Task to complete -
Below are some records; give them all again exactly, but not the pictures.

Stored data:

::::

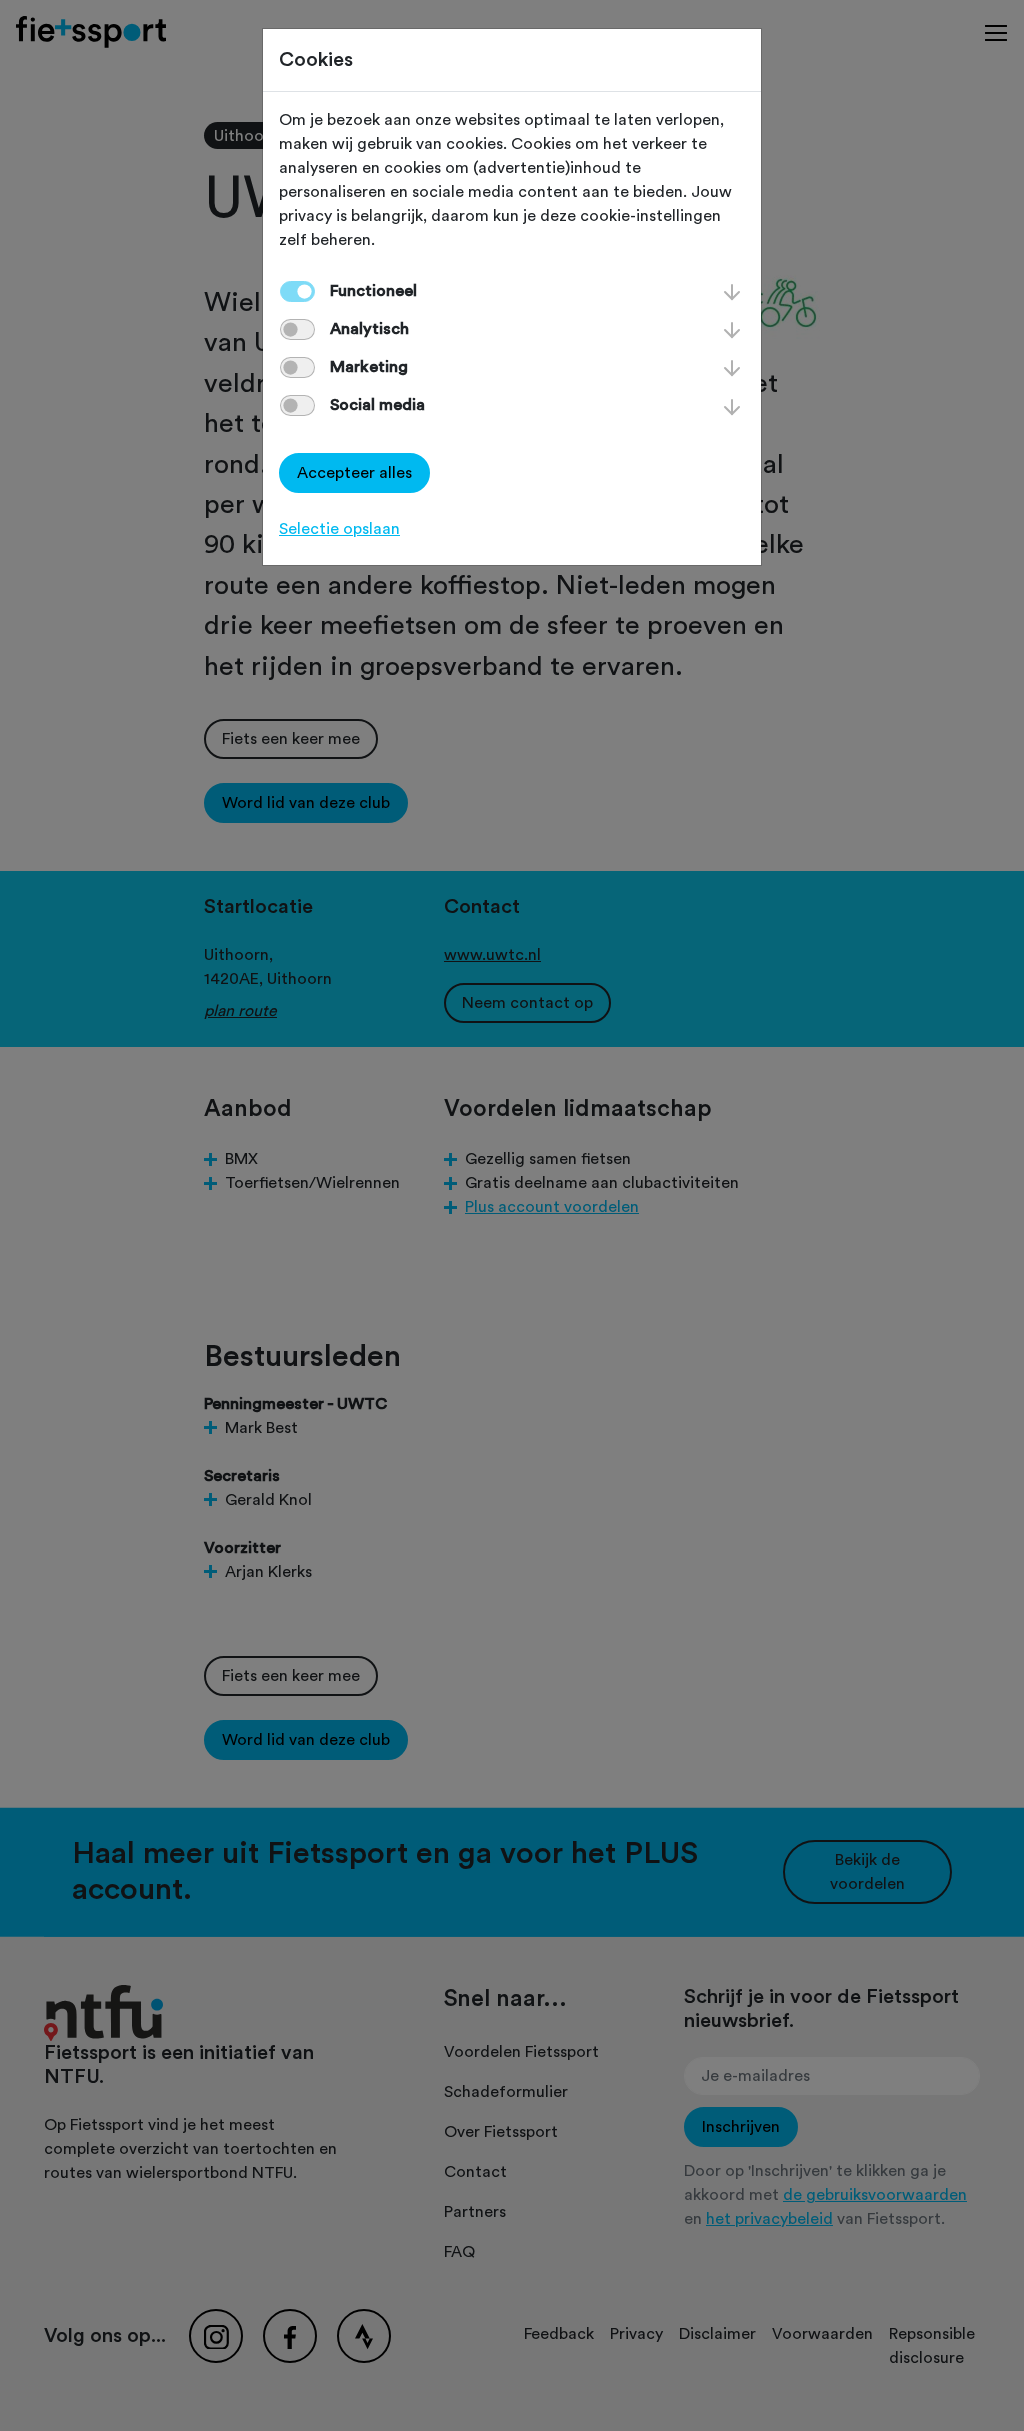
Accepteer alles (354, 473)
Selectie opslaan (339, 529)
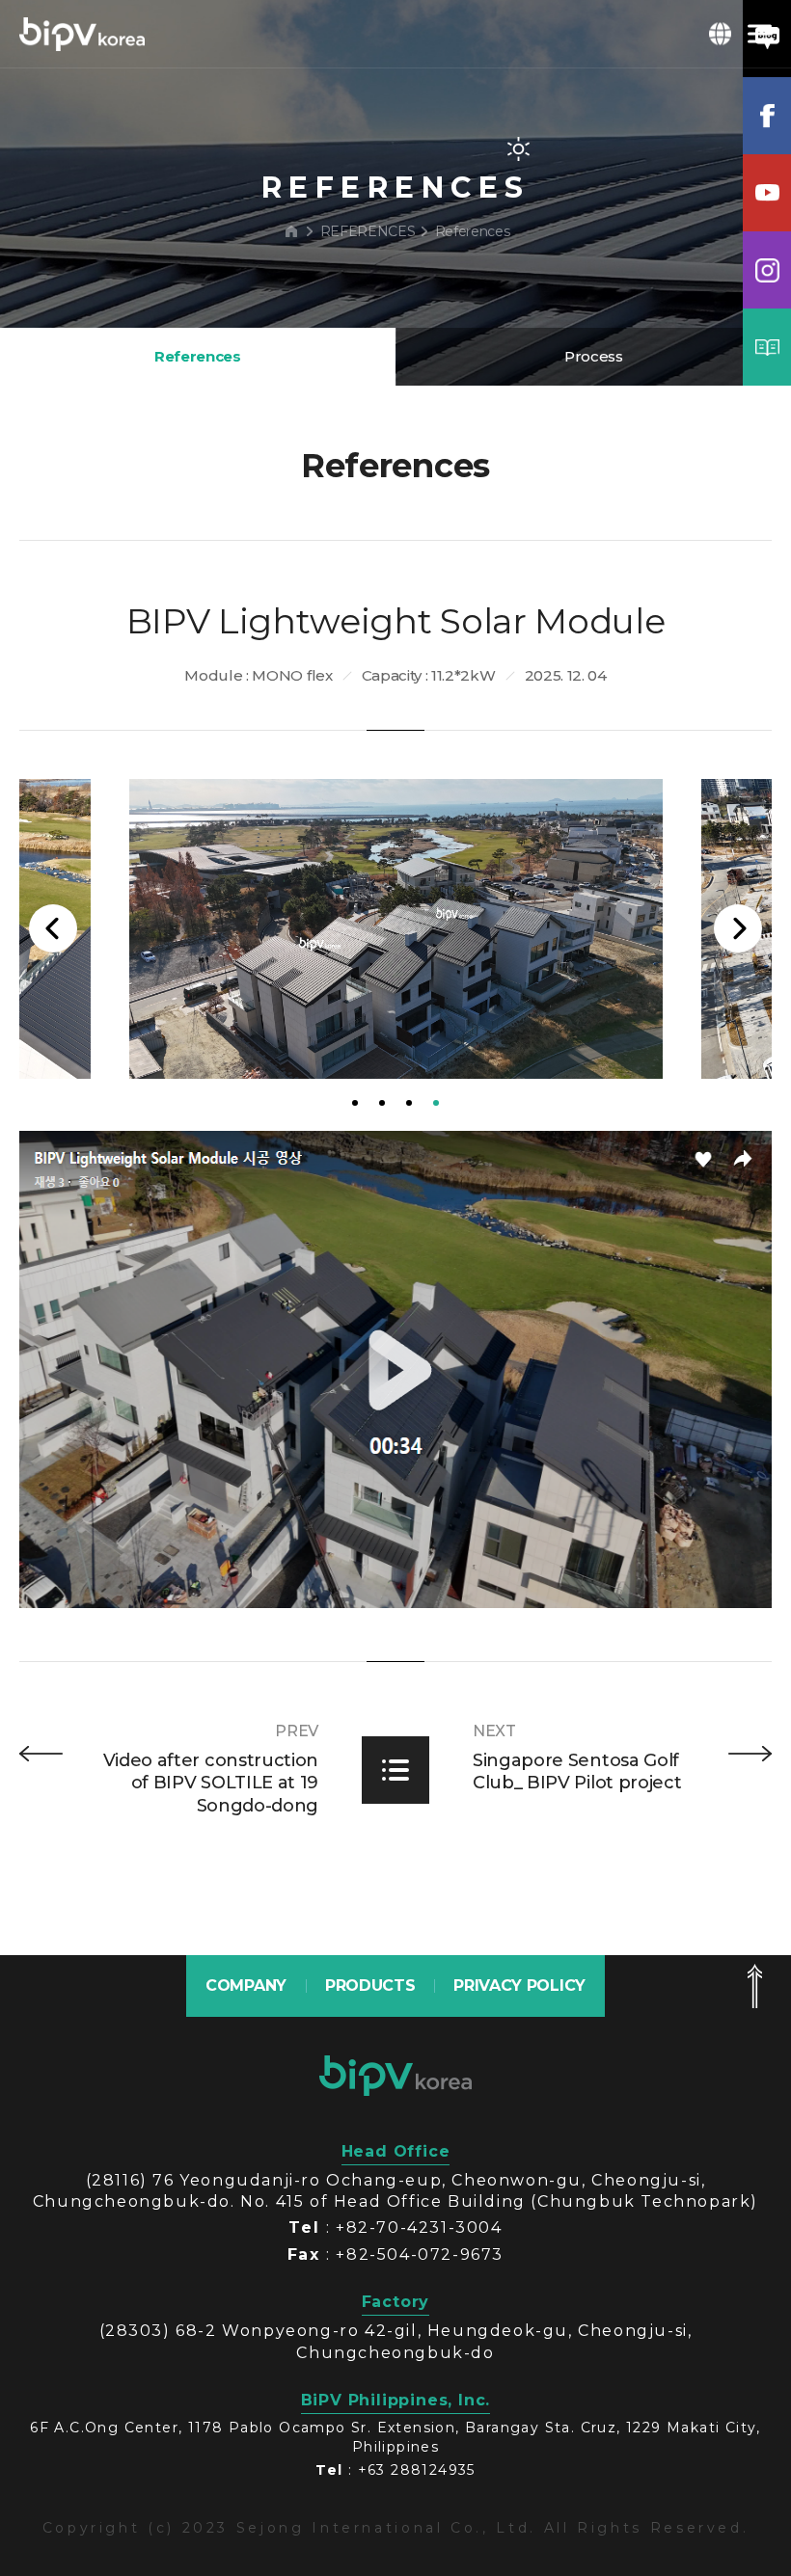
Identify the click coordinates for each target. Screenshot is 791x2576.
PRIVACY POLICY (519, 1985)
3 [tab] (409, 1103)
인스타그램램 (767, 270)
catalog (767, 347)
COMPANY (245, 1985)
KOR (720, 33)
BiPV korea (82, 33)
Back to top (754, 1986)
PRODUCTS (370, 1985)
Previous (53, 928)
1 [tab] (355, 1103)
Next (738, 928)
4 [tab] (436, 1103)
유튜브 (767, 192)
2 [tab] (382, 1103)
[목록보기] (395, 1770)
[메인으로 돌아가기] (291, 231)
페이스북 (767, 115)
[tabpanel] (396, 929)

::::

Answer space -
Accepteer alles (354, 473)
Selectie opslaan (339, 529)
Identify the click coordinates for each target. Screenshot is 791x2576.
PRIVACY POLICY (519, 1985)
3 [tab] (409, 1103)
인스타그램램 (767, 270)
catalog (767, 347)
COMPANY (245, 1985)
KOR (720, 33)
BiPV korea (82, 33)
Back to top (754, 1986)
PRODUCTS (370, 1985)
Previous (53, 928)
1 [tab] (355, 1103)
Next (738, 928)
4 [tab] (436, 1103)
유튜브 (767, 192)
2 [tab] (382, 1103)
[목록보기] (395, 1770)
[메인으로 돌아가기] (291, 231)
페이스북 (767, 115)
[tabpanel] (396, 929)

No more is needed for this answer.